* Input data:
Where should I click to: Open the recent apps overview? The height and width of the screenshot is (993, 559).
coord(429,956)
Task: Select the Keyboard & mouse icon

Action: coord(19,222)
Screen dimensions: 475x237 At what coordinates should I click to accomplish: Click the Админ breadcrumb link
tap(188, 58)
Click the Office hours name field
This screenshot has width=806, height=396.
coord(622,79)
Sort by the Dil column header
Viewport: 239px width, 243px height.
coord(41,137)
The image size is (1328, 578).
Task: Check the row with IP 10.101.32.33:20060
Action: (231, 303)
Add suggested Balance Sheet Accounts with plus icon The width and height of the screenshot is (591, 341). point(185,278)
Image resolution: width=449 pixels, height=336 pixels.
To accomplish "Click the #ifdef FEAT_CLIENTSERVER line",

* Description of the task: Repeat these lines verbatim.

* Answer to the problem:
Where should I click to: Open the recent apps overview? The height and width of the screenshot is (993, 559).
coord(429,956)
Task: Select the Keyboard & mouse icon

Action: coord(19,222)
Screen dimensions: 475x237 At what coordinates should I click to accomplish: Click the Админ breadcrumb link
tap(188, 58)
Click the Office hours name field
This screenshot has width=806, height=396.
coord(622,79)
Sort by the Dil column header
Viewport: 239px width, 243px height.
coord(41,137)
The image size is (1328, 578).
Task: Check the row with IP 10.101.32.33:20060
Action: (231, 303)
Add suggested Balance Sheet Accounts with plus icon The width and height of the screenshot is (591, 341). point(185,278)
Image resolution: width=449 pixels, height=336 pixels.
To accomplish "Click the #ifdef FEAT_CLIENTSERVER line",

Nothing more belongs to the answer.